Aim of the exercise:
Could you work out the number of lines in the listing that include the word "dropdown" and reply with that figure alone?

◆ ◆ ◆ ◆

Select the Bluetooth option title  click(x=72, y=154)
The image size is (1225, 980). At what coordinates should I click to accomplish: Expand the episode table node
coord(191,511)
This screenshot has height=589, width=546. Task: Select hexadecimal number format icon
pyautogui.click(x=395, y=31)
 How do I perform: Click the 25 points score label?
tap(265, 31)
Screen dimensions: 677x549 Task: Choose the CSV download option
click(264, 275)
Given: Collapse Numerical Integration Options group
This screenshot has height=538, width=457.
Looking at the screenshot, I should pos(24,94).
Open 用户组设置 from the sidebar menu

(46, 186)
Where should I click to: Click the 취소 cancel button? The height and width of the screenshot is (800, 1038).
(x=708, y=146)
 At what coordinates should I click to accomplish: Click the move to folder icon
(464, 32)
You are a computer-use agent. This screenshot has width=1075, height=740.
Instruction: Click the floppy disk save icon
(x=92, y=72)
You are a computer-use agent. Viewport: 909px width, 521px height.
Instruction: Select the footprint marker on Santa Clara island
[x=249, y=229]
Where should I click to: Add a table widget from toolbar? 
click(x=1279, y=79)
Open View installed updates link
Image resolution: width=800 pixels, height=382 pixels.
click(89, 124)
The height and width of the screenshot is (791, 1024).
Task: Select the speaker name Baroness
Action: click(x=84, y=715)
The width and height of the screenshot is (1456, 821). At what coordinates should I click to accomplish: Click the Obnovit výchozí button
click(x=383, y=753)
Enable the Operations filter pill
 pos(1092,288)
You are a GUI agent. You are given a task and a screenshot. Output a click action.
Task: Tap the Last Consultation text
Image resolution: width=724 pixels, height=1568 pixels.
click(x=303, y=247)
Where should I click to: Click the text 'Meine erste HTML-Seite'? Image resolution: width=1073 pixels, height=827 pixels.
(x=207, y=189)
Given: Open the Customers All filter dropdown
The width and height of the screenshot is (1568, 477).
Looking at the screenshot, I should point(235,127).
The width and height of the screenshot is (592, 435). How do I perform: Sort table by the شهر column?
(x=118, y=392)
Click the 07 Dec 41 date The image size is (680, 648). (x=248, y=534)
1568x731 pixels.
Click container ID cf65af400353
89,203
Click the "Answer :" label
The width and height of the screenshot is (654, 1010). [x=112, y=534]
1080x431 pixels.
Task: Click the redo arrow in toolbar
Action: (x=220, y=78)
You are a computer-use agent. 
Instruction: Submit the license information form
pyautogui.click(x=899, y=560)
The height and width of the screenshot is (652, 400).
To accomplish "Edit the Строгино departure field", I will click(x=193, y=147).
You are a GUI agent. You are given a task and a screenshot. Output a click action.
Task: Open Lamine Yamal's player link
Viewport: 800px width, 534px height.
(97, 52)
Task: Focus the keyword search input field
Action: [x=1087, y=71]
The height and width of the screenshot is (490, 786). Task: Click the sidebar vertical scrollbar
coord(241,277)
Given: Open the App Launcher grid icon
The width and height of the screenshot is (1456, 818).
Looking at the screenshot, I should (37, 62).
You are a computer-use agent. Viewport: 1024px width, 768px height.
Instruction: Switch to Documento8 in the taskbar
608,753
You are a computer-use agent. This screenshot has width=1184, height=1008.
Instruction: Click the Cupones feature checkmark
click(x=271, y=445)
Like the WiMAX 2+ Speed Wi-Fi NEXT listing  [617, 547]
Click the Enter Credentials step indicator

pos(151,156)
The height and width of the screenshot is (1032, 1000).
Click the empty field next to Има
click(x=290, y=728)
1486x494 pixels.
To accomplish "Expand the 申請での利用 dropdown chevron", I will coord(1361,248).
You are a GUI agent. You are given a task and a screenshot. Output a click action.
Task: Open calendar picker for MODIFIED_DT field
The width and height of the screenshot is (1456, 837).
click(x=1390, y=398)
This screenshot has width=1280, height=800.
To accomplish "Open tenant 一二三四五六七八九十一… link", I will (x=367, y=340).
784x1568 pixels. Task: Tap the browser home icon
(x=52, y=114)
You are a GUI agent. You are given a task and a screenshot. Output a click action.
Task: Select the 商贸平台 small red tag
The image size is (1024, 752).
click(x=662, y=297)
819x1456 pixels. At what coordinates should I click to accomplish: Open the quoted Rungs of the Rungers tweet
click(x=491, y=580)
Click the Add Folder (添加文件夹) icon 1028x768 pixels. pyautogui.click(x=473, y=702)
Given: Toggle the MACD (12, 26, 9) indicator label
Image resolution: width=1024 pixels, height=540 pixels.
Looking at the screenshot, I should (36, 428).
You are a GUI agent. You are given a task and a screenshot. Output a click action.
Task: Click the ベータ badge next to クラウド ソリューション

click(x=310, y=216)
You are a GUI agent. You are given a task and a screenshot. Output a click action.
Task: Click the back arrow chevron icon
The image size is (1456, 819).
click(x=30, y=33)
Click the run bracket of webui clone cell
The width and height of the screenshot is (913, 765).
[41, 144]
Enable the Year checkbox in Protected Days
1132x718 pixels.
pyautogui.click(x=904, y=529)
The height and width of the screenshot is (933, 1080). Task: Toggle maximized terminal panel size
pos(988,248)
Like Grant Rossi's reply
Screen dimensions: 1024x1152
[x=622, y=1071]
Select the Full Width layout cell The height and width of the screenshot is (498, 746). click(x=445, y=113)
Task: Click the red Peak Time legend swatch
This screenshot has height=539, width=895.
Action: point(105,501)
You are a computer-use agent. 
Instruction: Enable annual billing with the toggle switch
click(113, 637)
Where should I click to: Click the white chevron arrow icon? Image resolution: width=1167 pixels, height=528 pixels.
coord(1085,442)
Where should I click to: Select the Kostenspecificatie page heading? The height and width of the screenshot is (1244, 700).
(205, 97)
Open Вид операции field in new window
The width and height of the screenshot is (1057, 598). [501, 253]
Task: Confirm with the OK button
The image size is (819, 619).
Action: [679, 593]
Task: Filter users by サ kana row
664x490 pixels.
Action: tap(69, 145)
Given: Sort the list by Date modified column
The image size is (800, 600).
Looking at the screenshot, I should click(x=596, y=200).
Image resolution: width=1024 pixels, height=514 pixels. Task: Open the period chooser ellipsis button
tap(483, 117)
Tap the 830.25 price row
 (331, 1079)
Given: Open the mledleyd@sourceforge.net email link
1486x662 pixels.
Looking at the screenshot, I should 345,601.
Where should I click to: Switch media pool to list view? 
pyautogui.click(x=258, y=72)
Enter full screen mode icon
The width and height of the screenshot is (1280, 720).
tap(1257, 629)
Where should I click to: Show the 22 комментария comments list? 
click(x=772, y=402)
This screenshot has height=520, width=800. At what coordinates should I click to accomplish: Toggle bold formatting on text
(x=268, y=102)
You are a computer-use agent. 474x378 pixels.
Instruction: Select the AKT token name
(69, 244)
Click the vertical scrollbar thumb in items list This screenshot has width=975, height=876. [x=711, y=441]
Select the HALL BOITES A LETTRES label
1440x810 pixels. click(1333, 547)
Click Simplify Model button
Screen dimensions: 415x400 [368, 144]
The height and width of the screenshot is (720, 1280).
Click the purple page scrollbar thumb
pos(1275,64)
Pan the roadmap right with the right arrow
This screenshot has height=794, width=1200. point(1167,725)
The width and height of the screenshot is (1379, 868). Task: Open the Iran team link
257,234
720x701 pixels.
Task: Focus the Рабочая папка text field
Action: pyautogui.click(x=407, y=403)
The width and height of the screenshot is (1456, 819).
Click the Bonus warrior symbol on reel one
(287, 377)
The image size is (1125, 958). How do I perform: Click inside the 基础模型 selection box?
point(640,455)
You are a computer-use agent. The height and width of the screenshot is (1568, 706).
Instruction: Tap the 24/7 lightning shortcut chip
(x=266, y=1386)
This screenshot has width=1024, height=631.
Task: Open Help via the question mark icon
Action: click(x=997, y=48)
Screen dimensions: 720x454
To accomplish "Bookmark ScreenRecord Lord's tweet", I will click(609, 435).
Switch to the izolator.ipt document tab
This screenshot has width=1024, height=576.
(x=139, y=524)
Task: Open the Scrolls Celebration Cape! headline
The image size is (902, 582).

◆ ◆ ◆ ◆

Expected answer:
2